At the meeting, Xi Jinping made a policy pronouncement. He said that China’s purely domestic economic demand is strong enough to support China’s economic development, already accounting for more than 80% of China’s growth momentum. He then put forth his view of the “domestic economic cycle,” the idea that China’s continued development could depend primarily on internal economic activity.

This assertion caused an immediate uproar, and although official economists dutifully argued Xi Jinping’s claim, its absurdity was not worth refuting.

On July 21, Xi Jinping led a symposium for private entrepreneurs in Beijing, which was attended by more than 50 representatives of domestic and foreign private   companies. At the meeting he said:  “In the current external environment of rising protectionism, a sluggish world economy, and a shrinking global market, we must take full advantage of  the very large domestic market, add impetus to our country’s economic development by facilitating the domestic economy and unblocking our ‘domestic cycle,’ and thereby drive the recovery of the world economy. “

He continued:  “As I have emphasized numerous times, China’s open door will not close, but will open even more wider”. Using  China’s very large domestic economy as the fulcrum is in no way a closing of our door. Instead, by giving full play to the potential of domestic demand, the domestic and international markets can be better connected, so that the two markets (domestic and  foreign) and resources in the two places can be better linked, and can be used to more effectively promote stronger and more sustainable development. In November 2018, at the China Import Expo, where as he saw it Xi Jinping and the United States were in a sense competing against each other, Xi proudly announced: “China is the world’s second-largest economy, a market of 1.3 billion people and more than 9.6 million square kilometers of land. It is a vast ocean and not a small pond.  Some wind and rain can wreck a small pond, but not a vast ocean.  Even after countless storms, the sea is still there!”

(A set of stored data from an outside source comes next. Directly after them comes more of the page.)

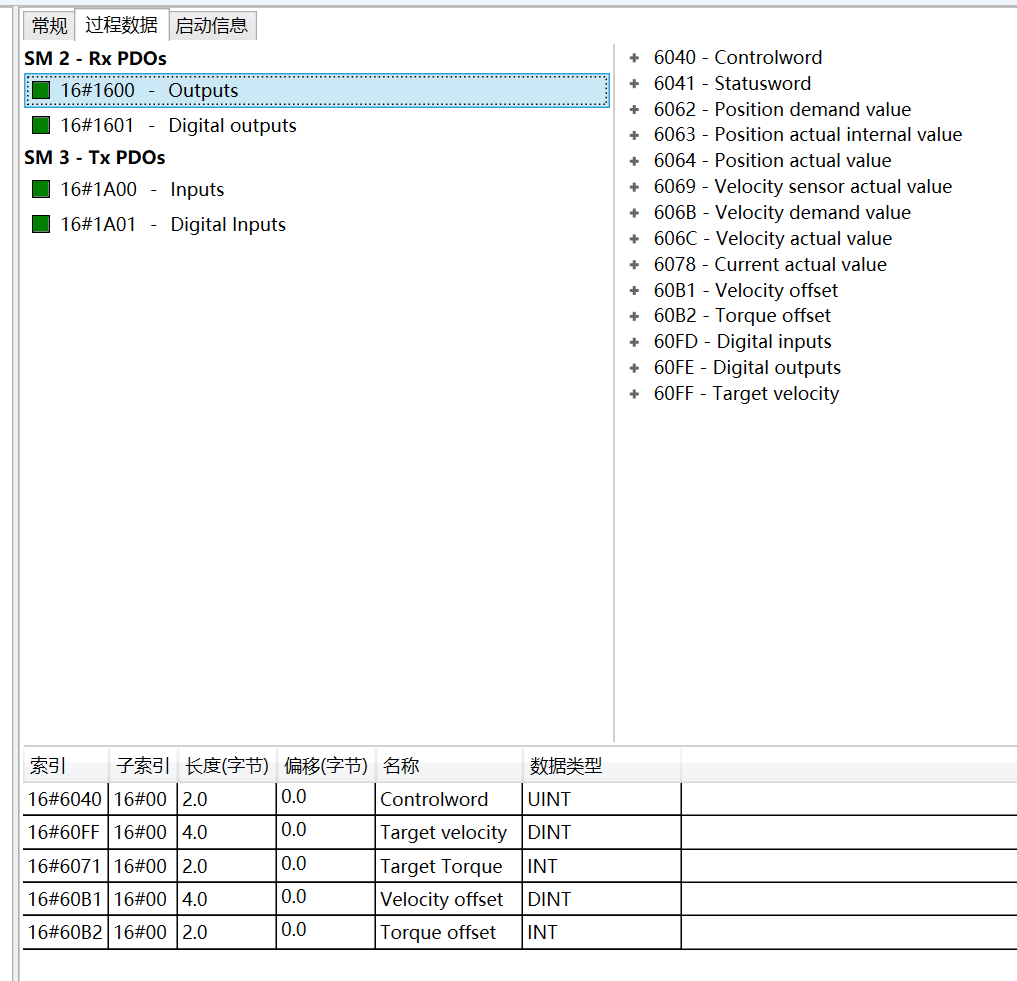Expand 6078 Current actual value node
The width and height of the screenshot is (1017, 981).
tap(634, 265)
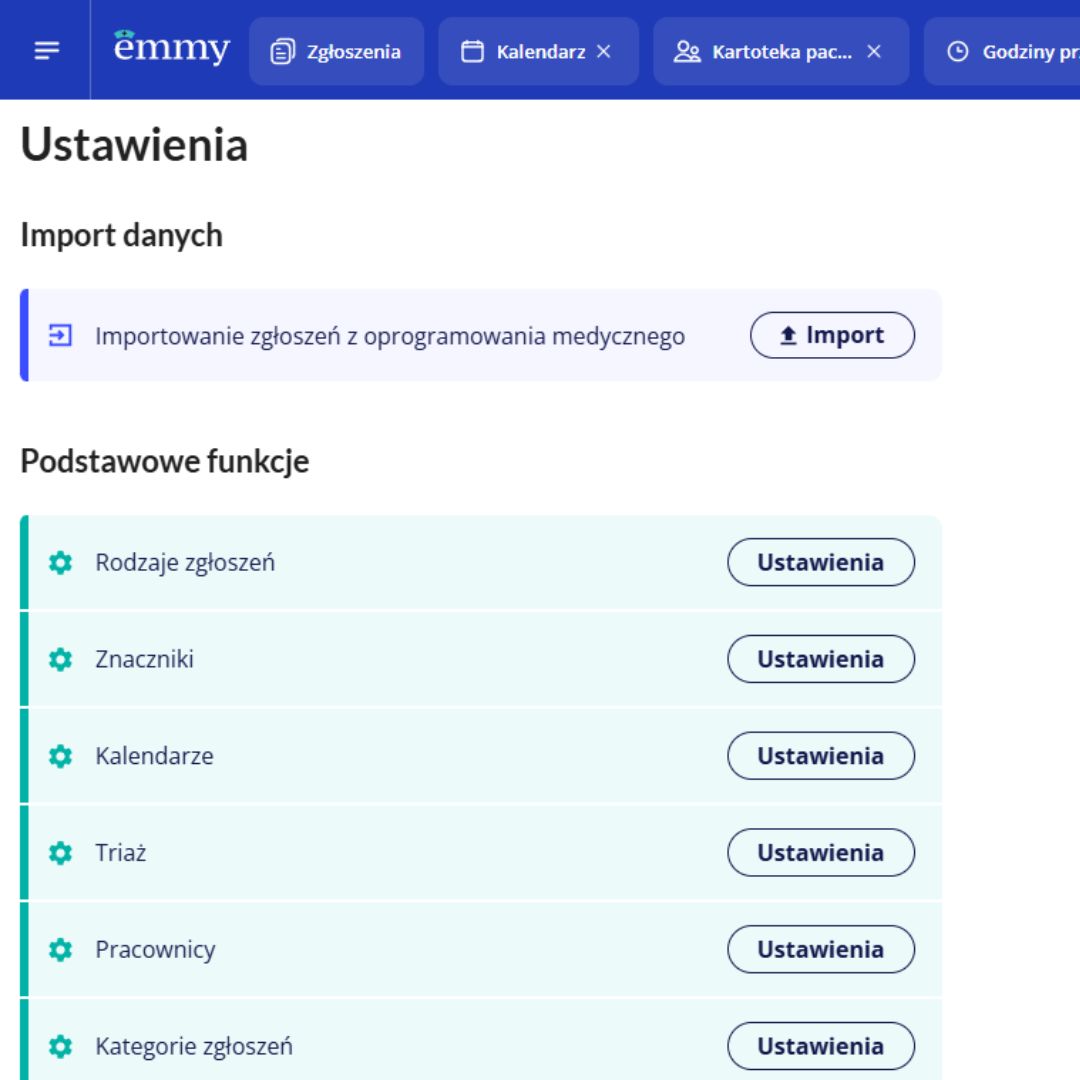This screenshot has height=1080, width=1080.
Task: Click the gear icon beside Znaczniki
Action: pyautogui.click(x=61, y=660)
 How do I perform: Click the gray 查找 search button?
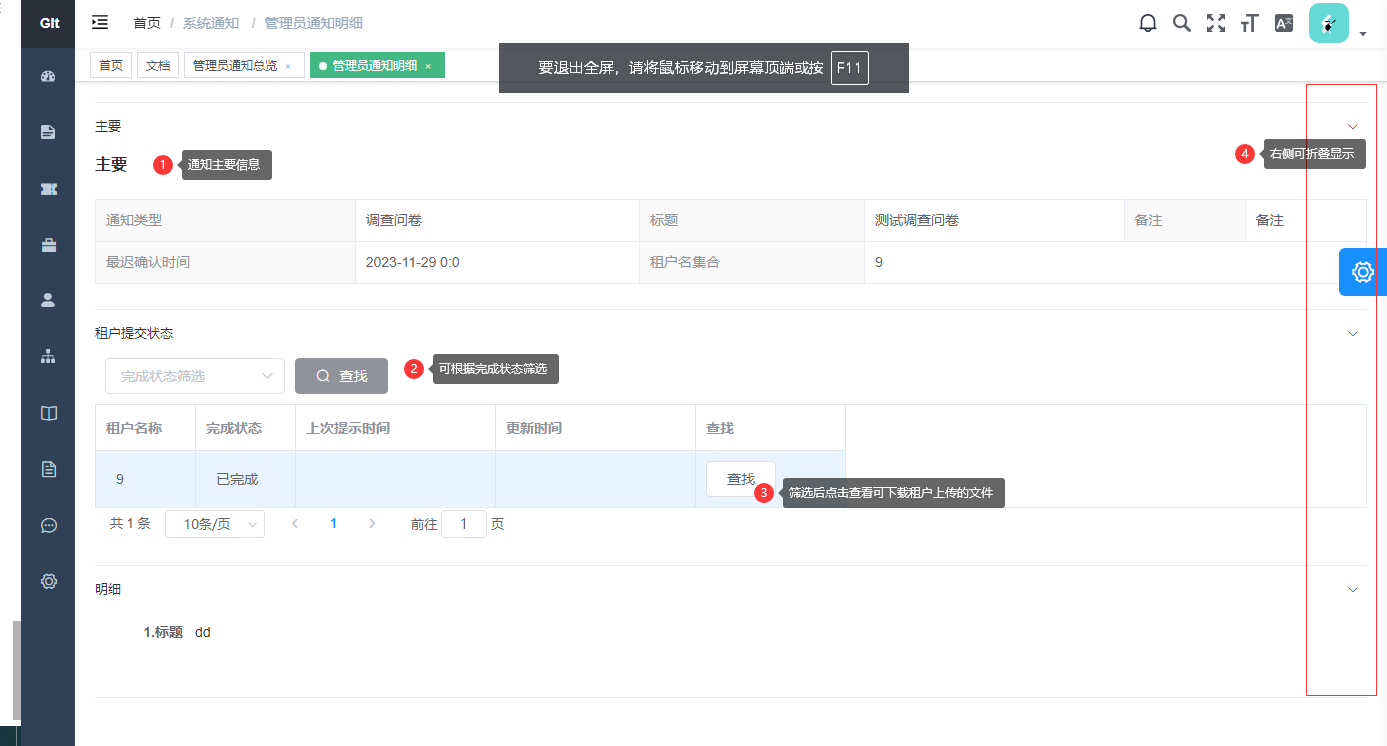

A year and a half later, Xi Jinping returned to the theme of the “domestic economic cycle.” In 2021, after President Biden took office, the confrontation between the US and China was clearer. The Biden Administration took a number of steps internationally that if anything left China more diplomatically isolated. From an economic point of view, the only good news in China recently has been the temporary significant and purely exogenous increase in foreign demand for Chinese products, with this surge in exports supporting China’s economy.

And Xi Jinping has not relaxed the reins. In order to win a third term, he has taken a number of other dramatic steps — essentially eradicating the education and training industry, stopping Chinese companies from listing in the United States, hammering Internet companies, and simply stopping the issuance of new versions of video games, itself a large industry in China.

In the last half-year, the Chinese property bubble has finally popped, and real-estate prices are now crashing.  Now that Xi Jinping and his allies have overruled Premier Li Keqiang on how to respond, the central government has lost the ability to craft a unified  coordinated response. And now, when Xi Jinping desperately needs a good economy to achieve a third term, he finds that not only has he lost control of the economy, but his ammunition to fight the crashing economy is now exhausted.

And so Xi Jinping has become a man isolated and helpless.